Every line from the one containing "Image resolution: width=389" to the one containing "Click the disabled" in the records below, both included, must be set down exactly, and no other line.

Stored data:

•••••

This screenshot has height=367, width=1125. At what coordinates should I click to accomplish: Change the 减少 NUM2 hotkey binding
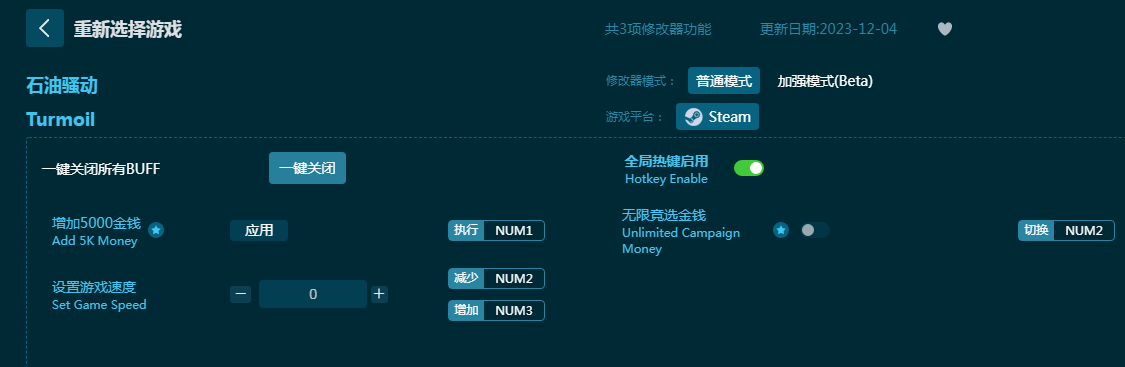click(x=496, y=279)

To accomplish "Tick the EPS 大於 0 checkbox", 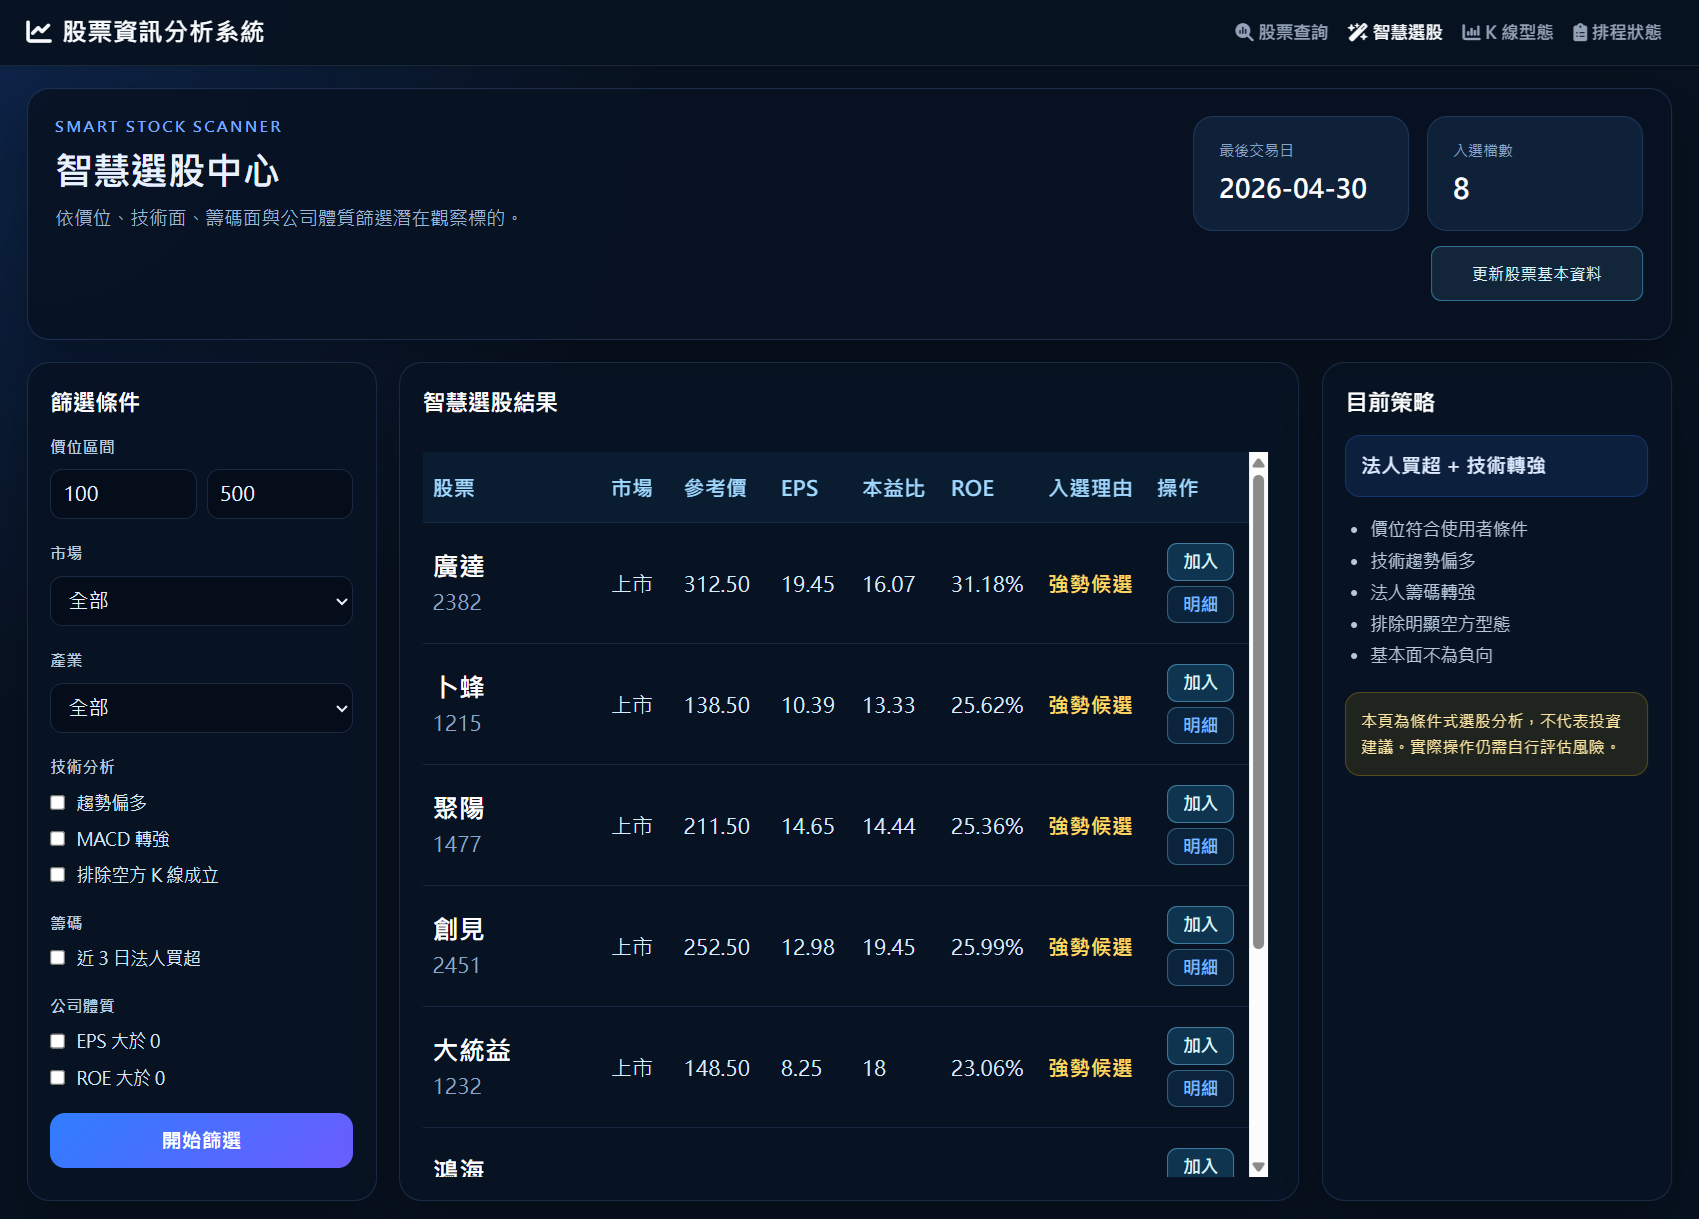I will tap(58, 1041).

•••••

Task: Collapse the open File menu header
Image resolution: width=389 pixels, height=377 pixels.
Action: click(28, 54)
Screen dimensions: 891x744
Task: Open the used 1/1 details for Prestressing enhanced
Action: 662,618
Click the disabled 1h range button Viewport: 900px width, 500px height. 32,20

•••••

Reply:
Image resolution: width=389 pixels, height=377 pixels.
Action: click(28, 54)
Screen dimensions: 891x744
Task: Open the used 1/1 details for Prestressing enhanced
Action: 662,618
Click the disabled 1h range button Viewport: 900px width, 500px height. 32,20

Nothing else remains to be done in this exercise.